Despite his terminal problems with the Attorney-General's portfolio, Transport Minister David Parker deserves credit for putting a concrete proposal to Aucklanders that might relieve their traffic congestion by charging for peak time road use. It is a tentative step. Citizens and councils have been given six weeks to respond and the Government says it will not pursue the idea if feeling is against it. Mr Parker says the Government has no preferred road charging scheme, nor has it a timetable for introducing charges. The next step would not be to adopt a scheme, he says, but merely to decide if further investigation is worthwhile.
If he sounds less than bold, he is being positively courageous in comparison to his predecessors in two Governments. The Ministry of Transport has long advised ministers that some form of road pricing will be needed to deal with the country's worst urban congestion but no minister has paid more than lip service to the idea. Mr Parker has published a set of options that would involve either tolls on certain parts of the motorways and arterial roads or a parking charge in commercial centres, or cordons that would register a charge every time a private vehicle crossed them during peak times, weekdays from 6am to 10am.
A cordon of some sort seems to be favoured by those Auckland local body leaders who have dared endorse road pricing. The ministry's report offers three cordon possibilities.
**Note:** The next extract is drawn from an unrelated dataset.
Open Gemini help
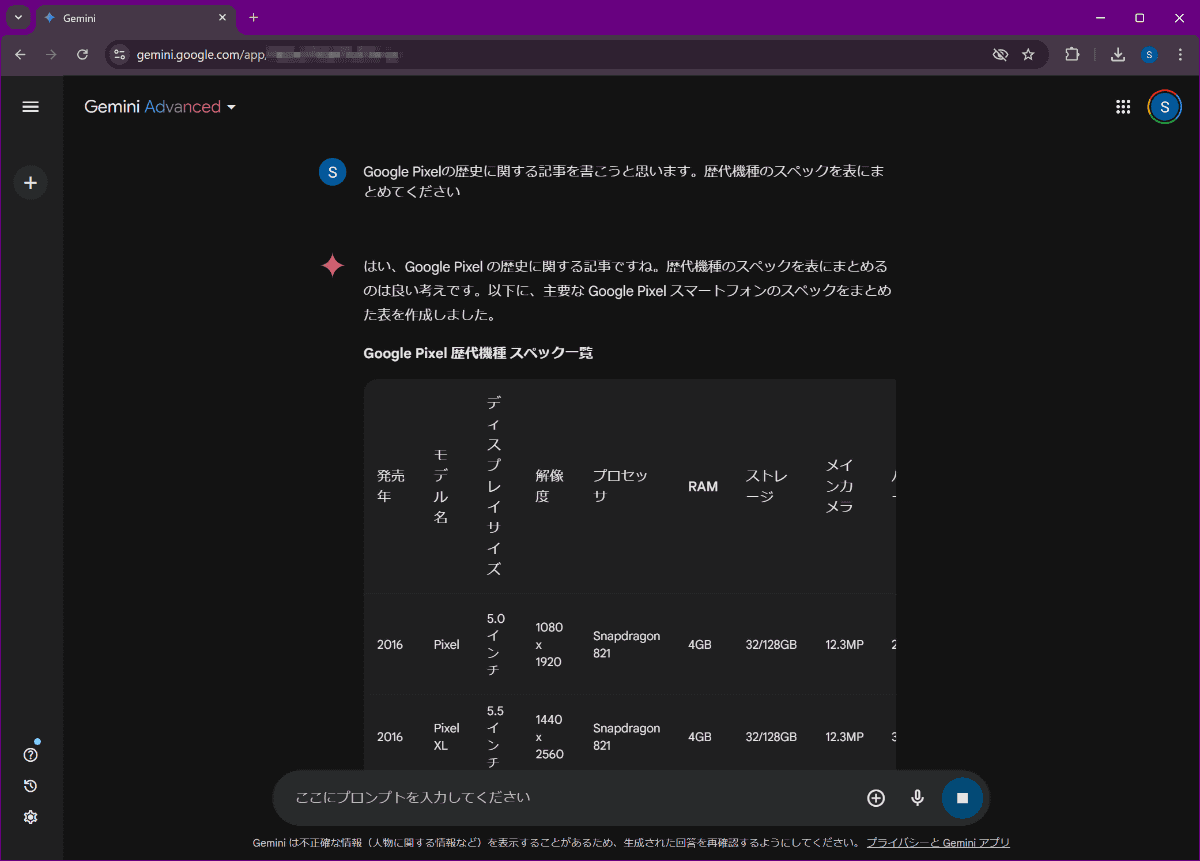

The largest and simplest would encircle the isthmus, charging vehicles $6 at the harbour bridge or $3 at any of 14 other charging points on the Northwestern Motorway, Mangere Bridge, the Tamaki River crossings and roads through Avondale and Otahuhu. It is not evident why travellers from the North Shore should pay double the rate.
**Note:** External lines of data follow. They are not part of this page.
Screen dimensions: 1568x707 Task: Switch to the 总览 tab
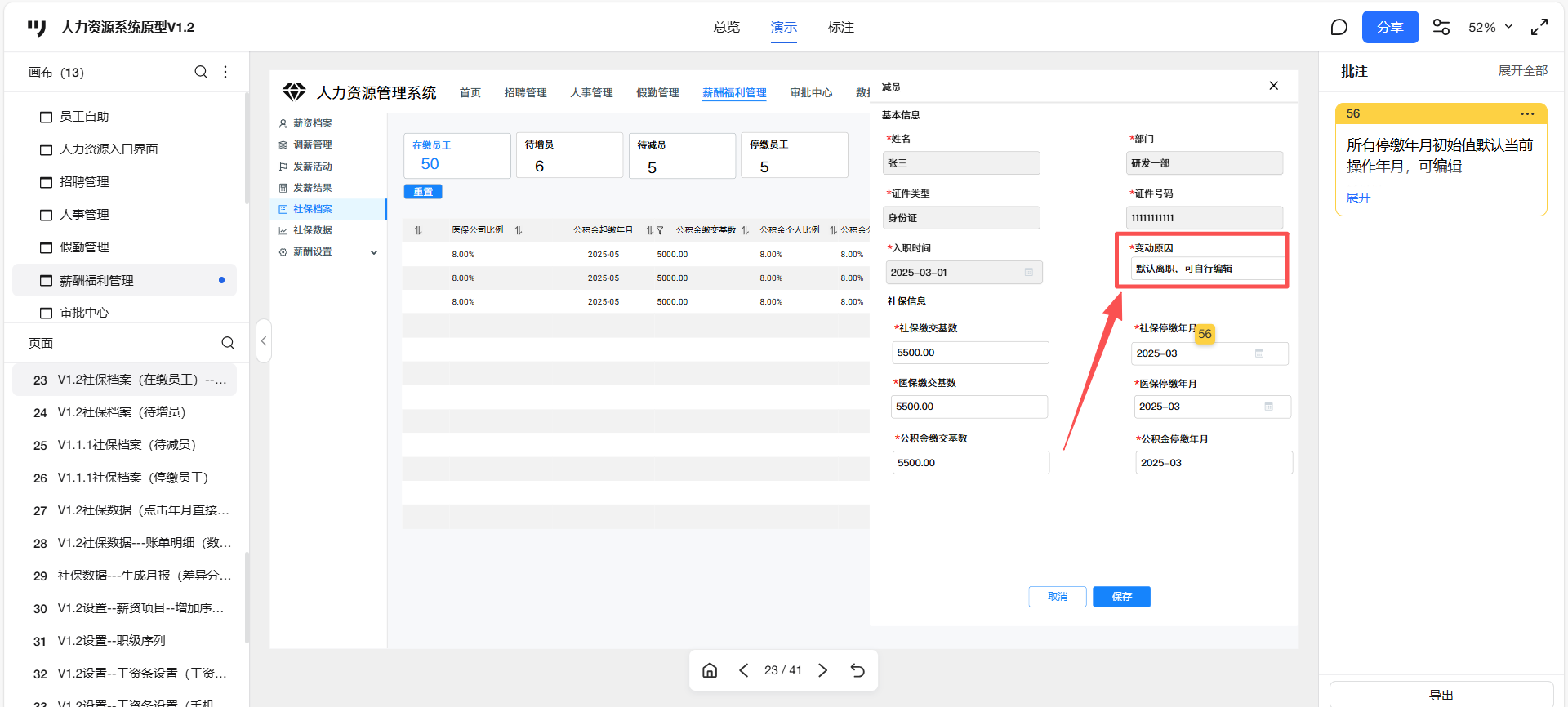pyautogui.click(x=726, y=28)
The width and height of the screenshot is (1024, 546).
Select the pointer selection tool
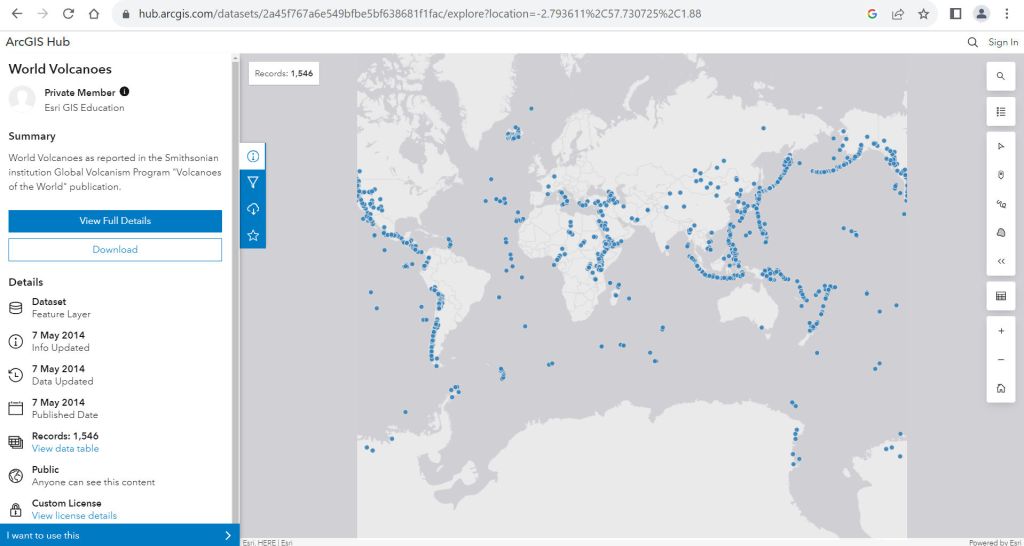1001,146
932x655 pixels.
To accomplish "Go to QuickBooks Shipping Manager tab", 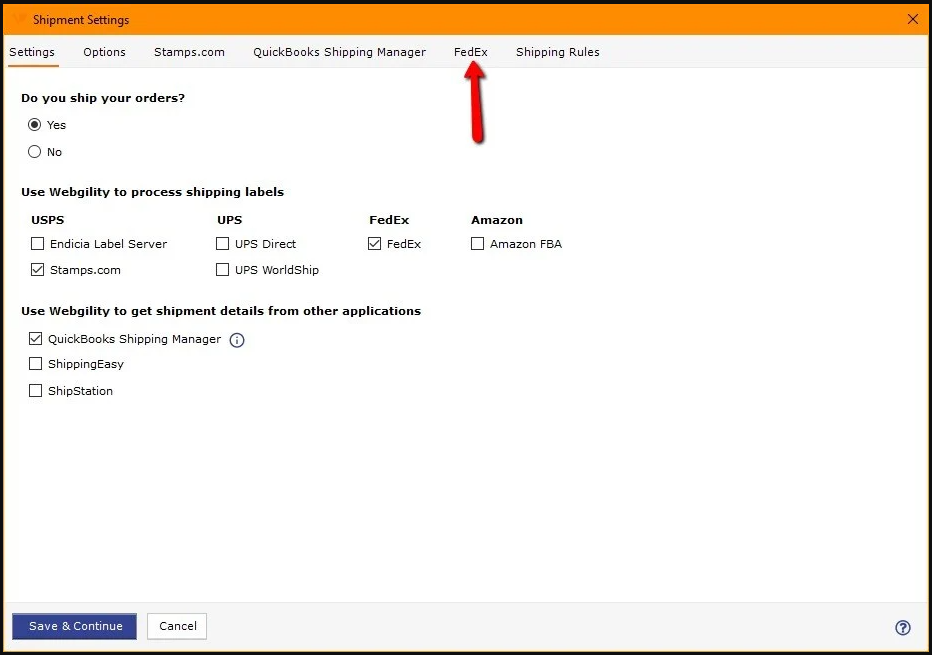I will [339, 52].
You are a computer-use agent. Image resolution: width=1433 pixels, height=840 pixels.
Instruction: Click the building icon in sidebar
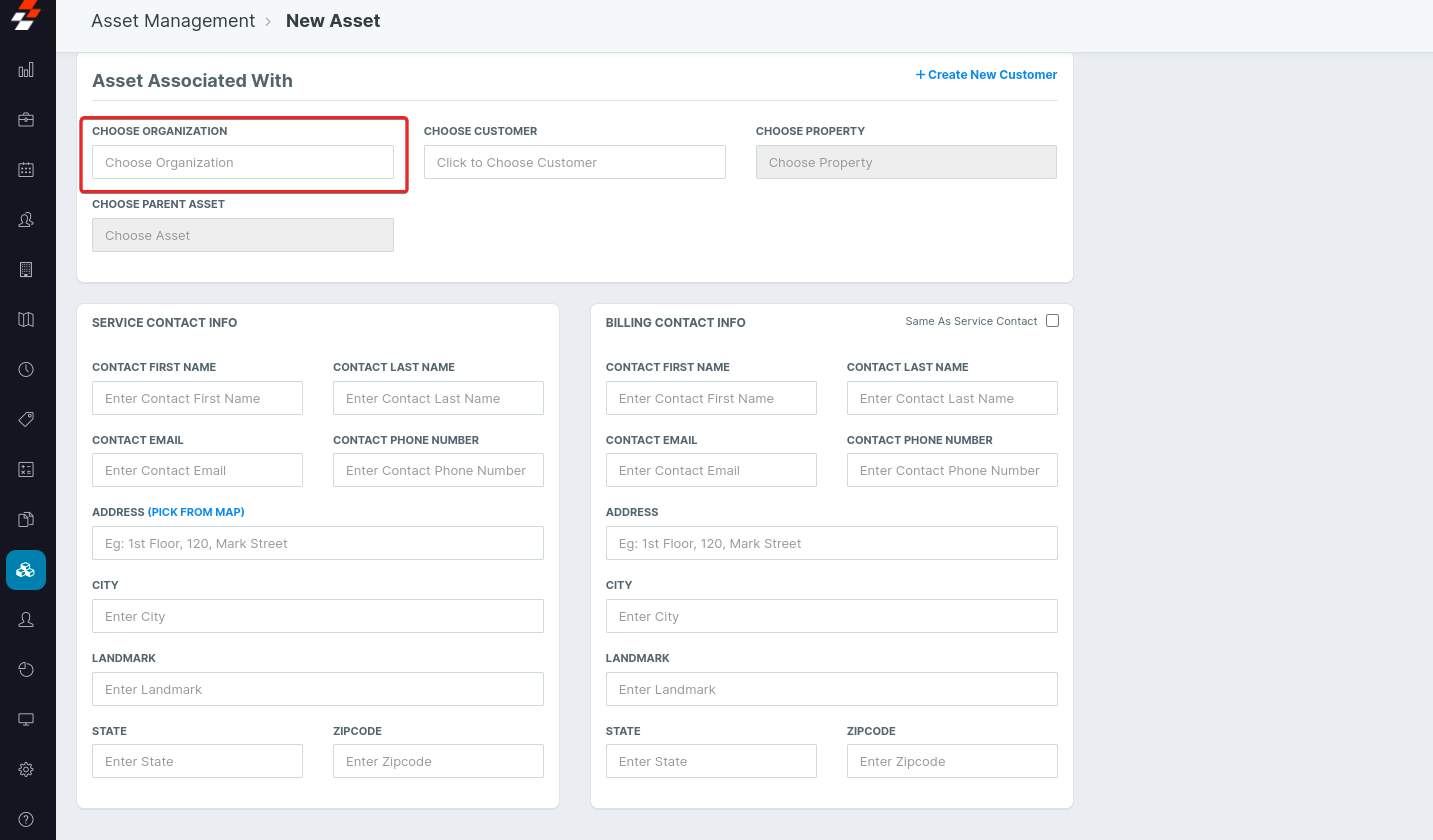tap(26, 270)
A second option proposes two cordons, one inside the other. The inner cordon appears to enclose Remuera, Epsom, Mt Eden, Mt Albert and Grey Lynn-Westmere. It too would carry a $3 charge when it was crossed. A third option, called an area charge, would apply only inside the inner cordon and a one-off charge of $5 would be made not only to enter that area but to drive past certain points within it.
Why, it must be wondered, has so much attention been given to cordons when the fairest form of road pricing is an electronic toll? Tolling technology nowadays enables a charge to be placed on roads as they become congested, discouraging their use by drivers with more time to spare. Thus a toll can be avoided by those who do not wish to pay it. A cordon charge cannot be avoided, except by living and working entirely on one side of the cordon or crossing it by public transport.
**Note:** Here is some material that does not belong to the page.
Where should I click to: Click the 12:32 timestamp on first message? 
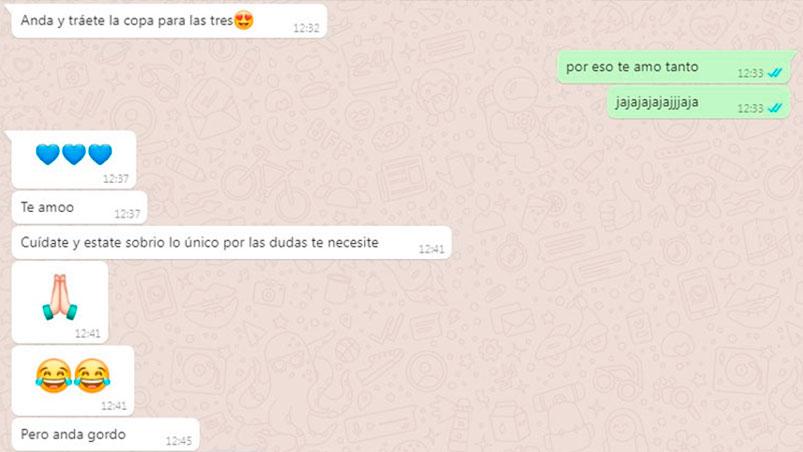[x=306, y=28]
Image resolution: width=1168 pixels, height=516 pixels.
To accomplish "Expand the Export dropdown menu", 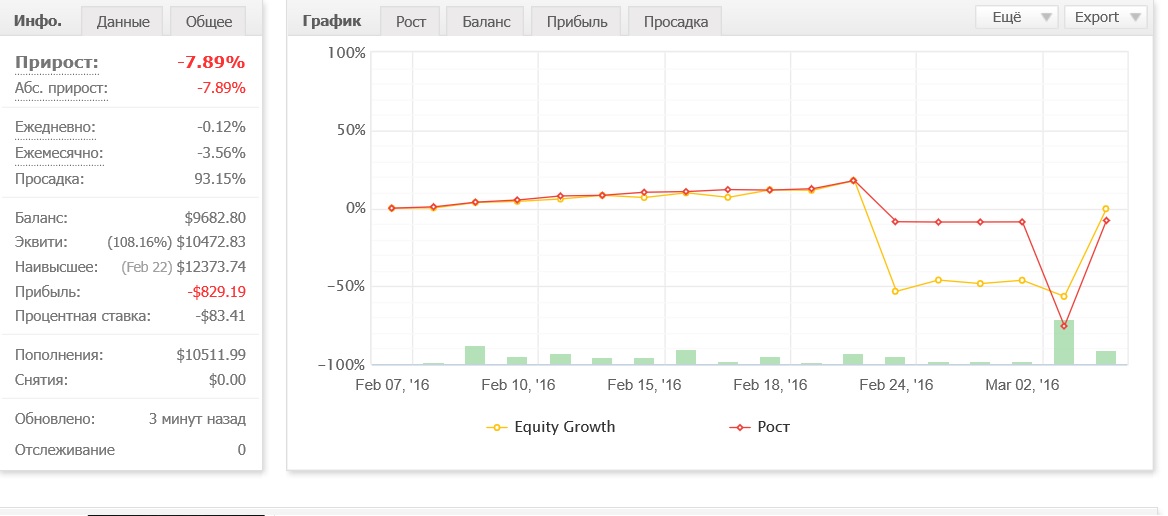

The ministry's study argues that cordon charges are simpler, less expensive and more practical and transparent. But more likely the ministry prefers them because they would generate more net revenue. Tolling technology is expensive and a system that allowed motorists a free alternative might barely cover costs. It would, though, be much more effective at rationing road use.
An inescapable cordon would probably not much reduce road use - not at $3 or $6 a day. People would complain bitterly at the introduction of such a charge but once in force, most people would pay it and make little or no change to their commuting habits. Congestion would continue while the authorities raked in revenue from the cordon to put towards building new roads or covering the operating losses of public transport.
Auckland sorely needs a source of additional revenue for the roading programme the public purse will not fully fund. But cordon revenue will provide more roads to become congested in their turn. Only tolls will ultimately reduce the congestion. The cordon system is not the answer.